Response to Question No. 2.3: In the above scatterplot, we the install the GGally library and execute the ggpairs function (instead of using the native plot())) which displays (i.e. allows for “Visualization of the data”) each pair of numeric variable drawn on the left part of the figure and Pearson correlation displayed on the right.

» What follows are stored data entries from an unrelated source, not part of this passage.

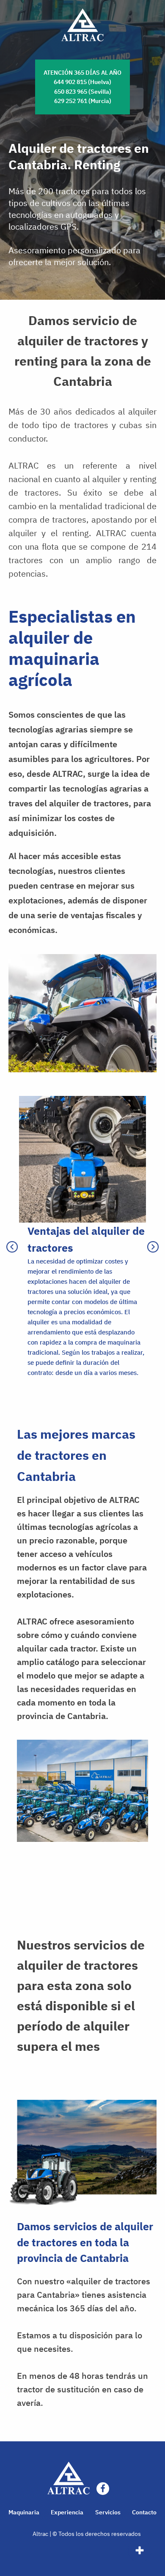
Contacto (144, 2512)
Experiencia (67, 2512)
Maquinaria (23, 2512)
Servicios (108, 2512)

Variable distribution is available on the diagonal with “gender” shown as the first variable and the “childHeight”variable displayed as the output variable.
Response to Question No. 2.4: As observed in the data above, “gender,” “father,” “mother,” and “midparentHeight.”

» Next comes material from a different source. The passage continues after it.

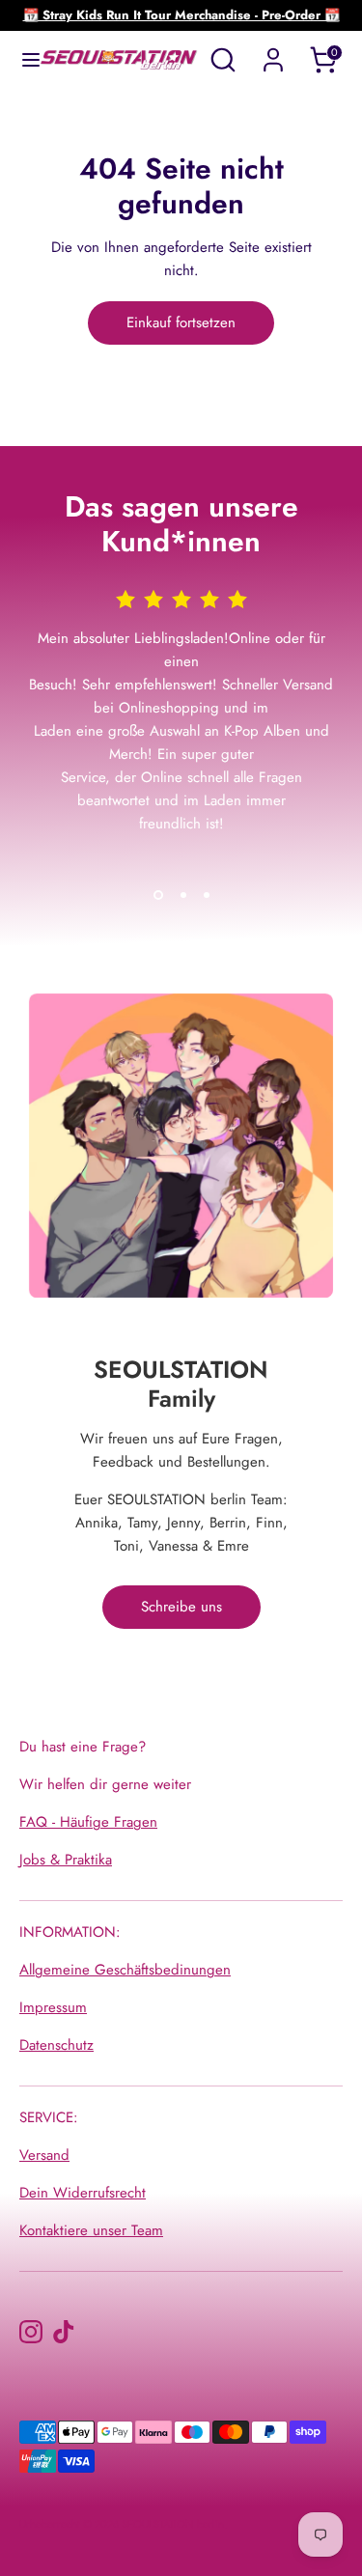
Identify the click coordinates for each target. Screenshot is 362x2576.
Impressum (53, 2007)
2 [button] (183, 895)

Response to Question No. 2.5: The “father and midparentHeight” and “mother and midparentHeight” pairs appear redundant.
library(ggplot2)
ggplot(Galton2) +
aes(x = midparentHeight, y = childHeight, color = gender) +
geom_point()
Response to Question No. 2.6: We observe according to the color coded legend “Gender” (to the right of the above figure) that the distribution of associated points splits evenly in a linearly pattern (left and right) along the slope.
library(ggplot2)
ggplot(Galton2) +
aes(x = midparentHeight, y = childHeight, color = gender) +
geom_point() +
labs(title = "Original Galton Data",
subtitle = "Scatterplot")
Response to Question No. 2.7: Observe that we added a title and subtitle in the above figure.
library(ggplot2)
ggplot(Galton2) +
aes(x = midparentHeight, y = childHeight, color = gender) +
geom_point() +
geom_smooth(method = "loess", se = FALSE) +
labs(title = "Original Galton Data",
subtitle = "Scatterplot")
## `geom_smooth()` using formula 'y ~ x'
Response to Question No. 2.8: In the above plot we apply Local Regressions to each gender group to provide a non-parametric approach that fits two multiple regressions in each local neighborhood (i.e., male and female) . This can be particularly we know that both variables are bound within a range. In particular, we execute the loess() function on the numerical vector to smooth it and to predict the gender locally.